Given records >>
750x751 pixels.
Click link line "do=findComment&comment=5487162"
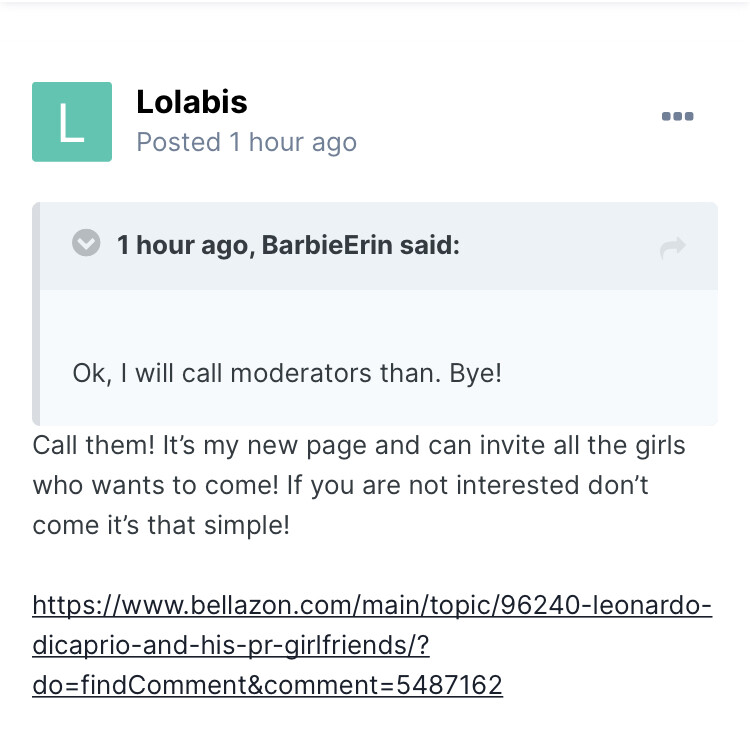[267, 684]
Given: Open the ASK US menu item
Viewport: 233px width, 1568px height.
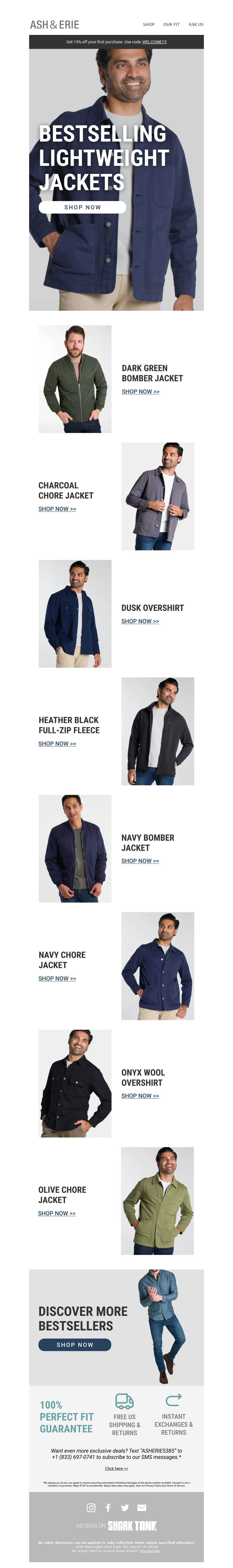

Task description >> Take the listing above and restate it word for word, without its pictures.

Solution for this exercise >>
750x751 pixels.
Click link line "do=findComment&comment=5487162"
[267, 684]
Given: Open the ASK US menu item
Viewport: 233px width, 1568px height.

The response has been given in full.